Lets say you have 10000 ranges. The ranges are grouped around a certain value. You encode the bias with 32 bits.

Using the naive approach, you would need 32*2 * 10 000 = 640 000 bits to store all those ranges.

Encoding the bias takes 32 bits, and encoding each range takes in the best case then 5 + 1 + 5 + 1 = 12 bits, for a total of 120 000 + 32 = 120 032 bits.
In the worst case, you need 5 + 32 + 5 + 32 bits, thus 74 bits, for a total of 740 032 bits.

This means, for 10 000 values on a domain that takes 32 bits to encode, we get

• 120 032 bits with the smart delta-encoding in the best case


• 640 000 bits with the naive start, end encoding, always (no best or worst case)


• 740 032 bits with the smart delta encoding in the worst case

If you take the naive encoding as baseline, that means either savings of up to 81.25% or up to 15.625% more cost.

Depending on how your values are distributed, those savings are significant. Know your business domain! Know what you want to encode.

As an extension, you can also change the bias. If you analyse the data and identify groups of values, you can sort the data into buckets and encode each of those buckets separately, with its own bias. This means you can apply this technique not only to ranges that are grouped around a single start value, but also to ranges that are grouped around multiple values.

If your start points are distributed equally, this encoding doesn't really work that well.

This encoding is obviously extremely bad to index. You can not simply read the x-th value. It can pretty much only be read sequentially. Which is appropriate in some situations, e.g. streaming over the network or bulk storage (e.g. on tape or HDD).

Evaluating the data, grouping it and choosing the correct bias can be substantial work and might require some fine-tuning for optimal results.

To expand on the answer from @Glorfindel:

As n → ∞, (n - 1) → n. Thus, Ω(ranges) → n² / 2 and log(Ω(ranges)) → (2n - 1). Since the naive encoding takes 2n bits, the asymptotic maximal compression only saves 1 bit.

This kind of problem is the subject of Claude Shannon’s seminal paper, A Mathematical Theory of Communication, which introduced the word “bit” and more or less invented data compression.

The general idea is that the number of bits used to encode a range is inversely proportional to the probability of that range occurring. For example, suppose the range 150-160 appears about 1/4 of the time. You may say that the sequence 00 corresponds to 150-160. To encode the range 150-160, you output “00” and stop there.

Let’s also suppose that the ranges 140-155 and 145-160 each appear about 1/8 of the time. You can encode each of them with a 3 bit sequence. Any 3 bits will do as long as they don’t start with “00”, which has already been reserved for the range 140-150.

00: 140-150

010: 140-155

101: 145-160

You can continue in this manner until every possible range has an encoding. The least probable range may need over 100 bits. But that’s okay because it rarely appears.

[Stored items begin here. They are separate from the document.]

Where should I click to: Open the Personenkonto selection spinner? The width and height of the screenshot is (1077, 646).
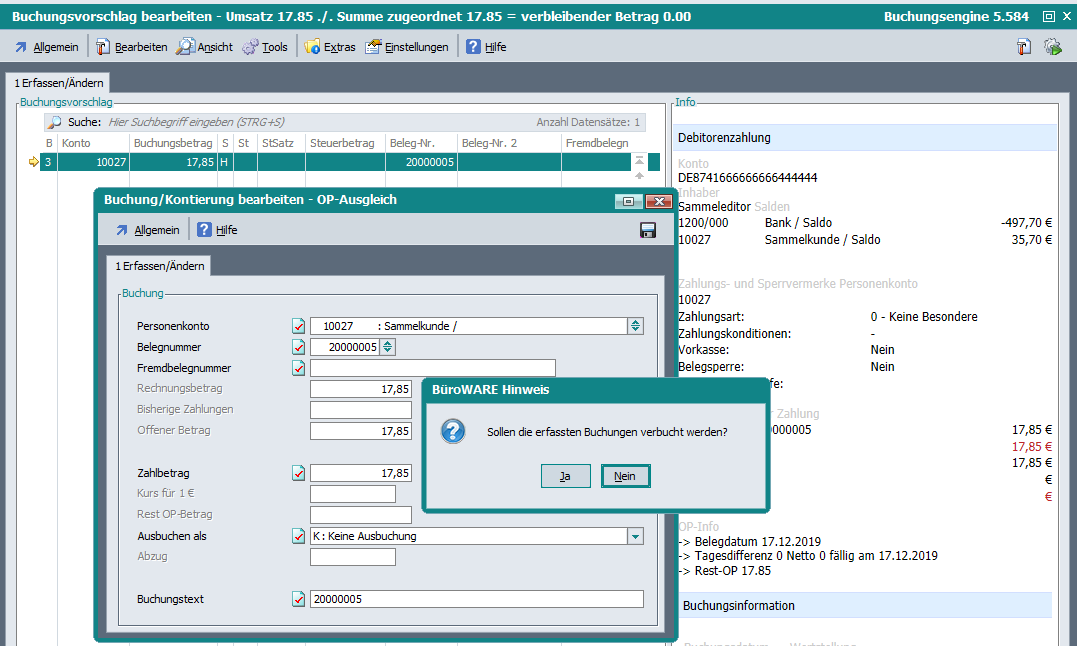pos(635,326)
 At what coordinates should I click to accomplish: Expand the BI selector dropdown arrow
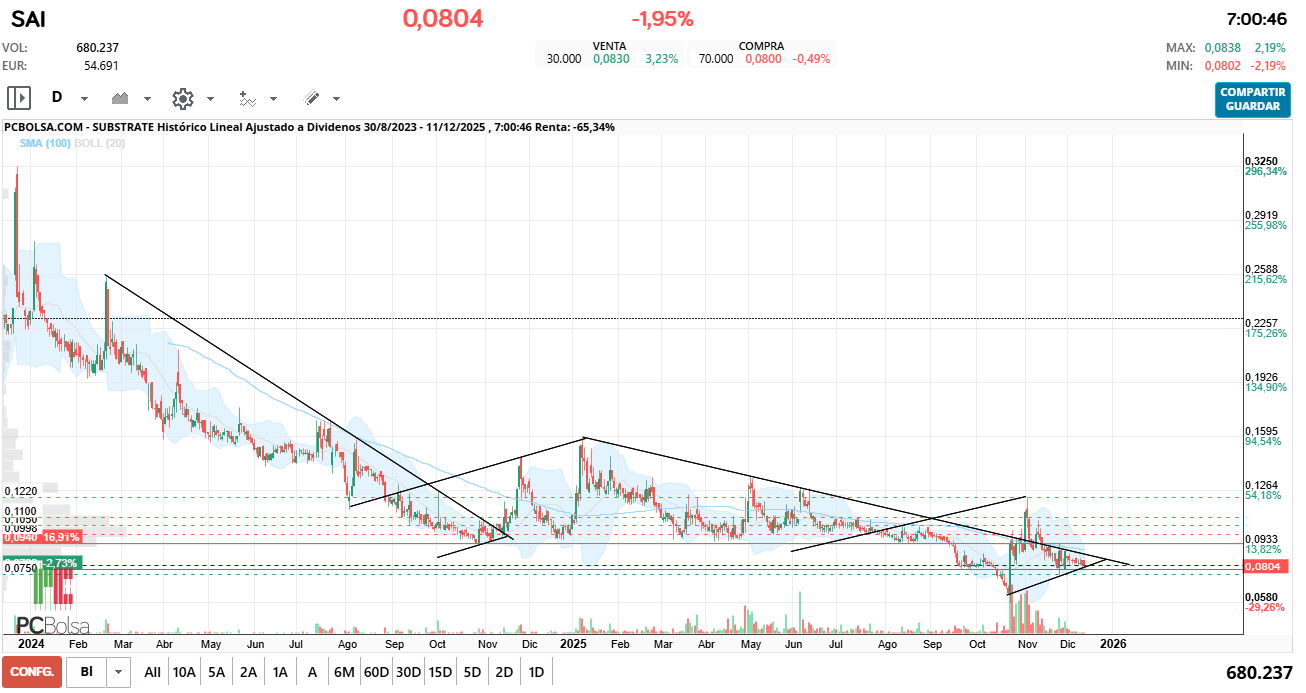(116, 671)
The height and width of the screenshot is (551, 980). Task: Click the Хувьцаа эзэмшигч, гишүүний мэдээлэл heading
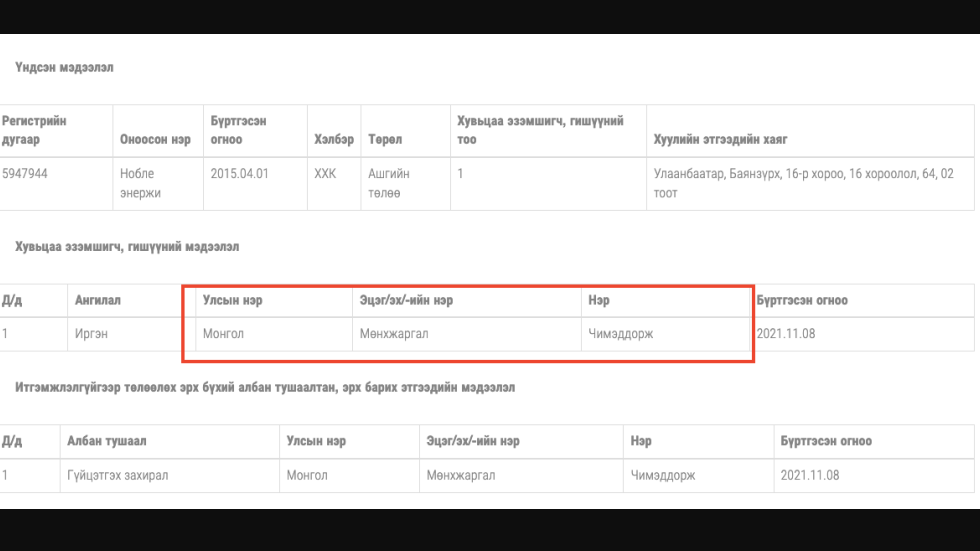[127, 247]
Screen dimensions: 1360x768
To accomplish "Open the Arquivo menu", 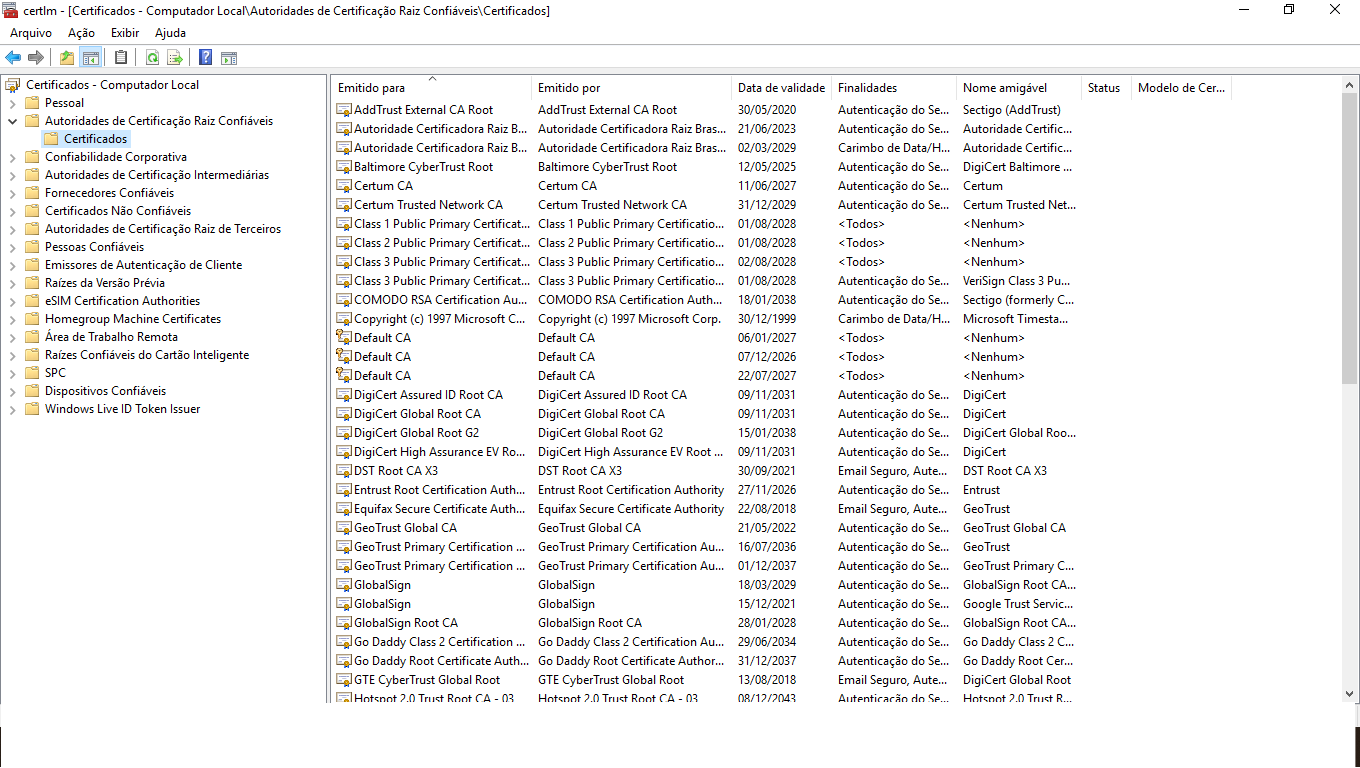I will coord(31,33).
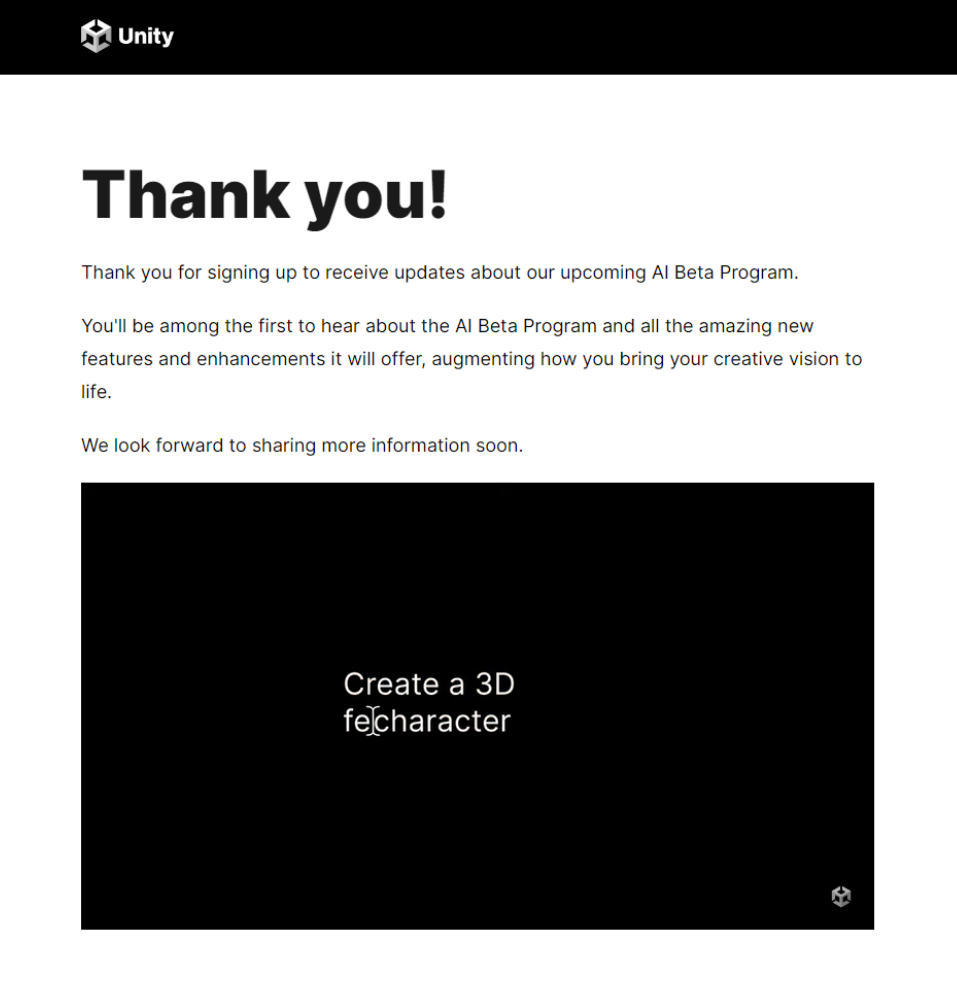This screenshot has height=983, width=957.
Task: Click the Unity wordmark text in header
Action: pos(146,37)
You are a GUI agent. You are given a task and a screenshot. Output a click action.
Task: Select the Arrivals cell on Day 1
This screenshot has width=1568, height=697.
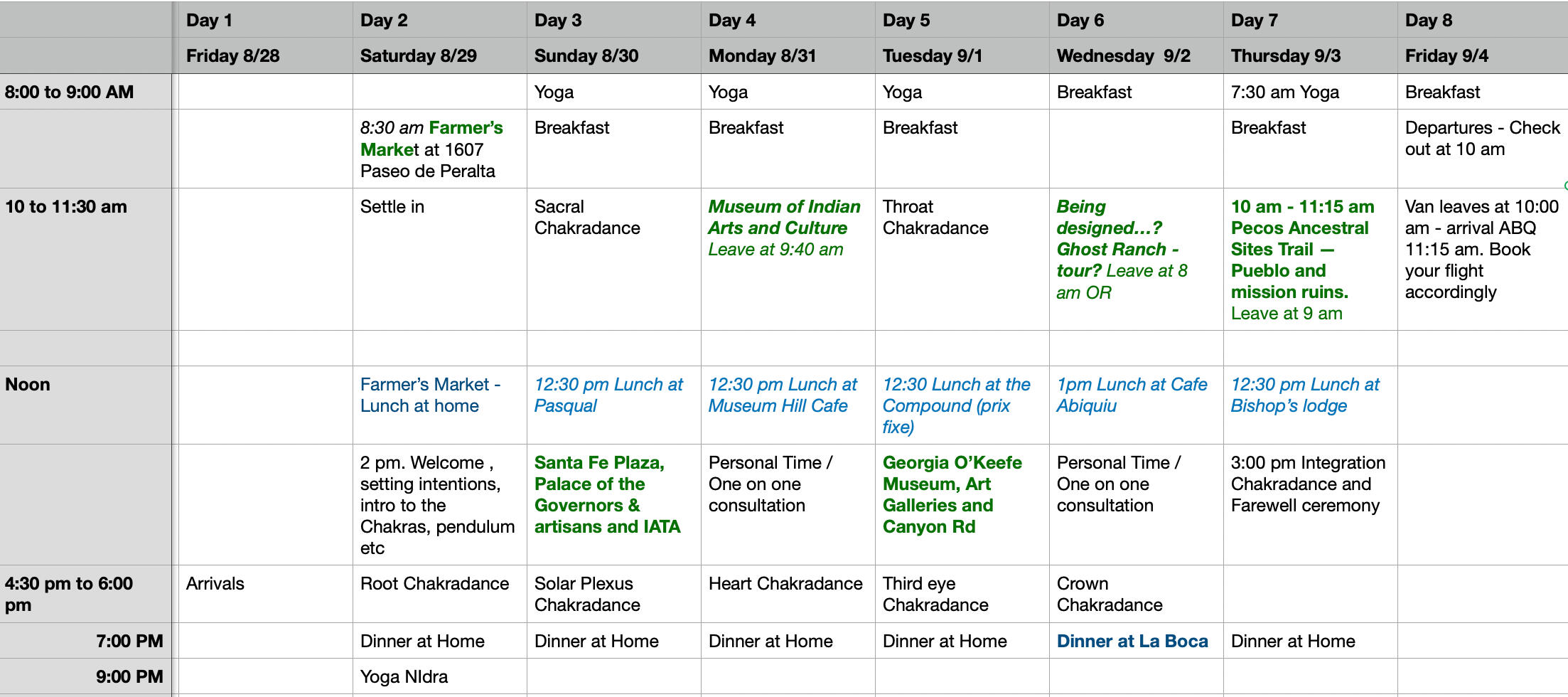[265, 594]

There are algorithms to find the optimal coding. I won’t try to explain it here, but you can find more by visiting the link above or searching for “Information Theory”, “Shannon-fano coding”, or “Huffman coding”.

As others have pointed out, it’s probably better to store the start number and the difference between the start and end number. You should use one coding for the start and another for the difference, as they have different probability distributions (and I’m guessing the latter is more redundant). As polygnome suggested, the best algorithm depends on your domain.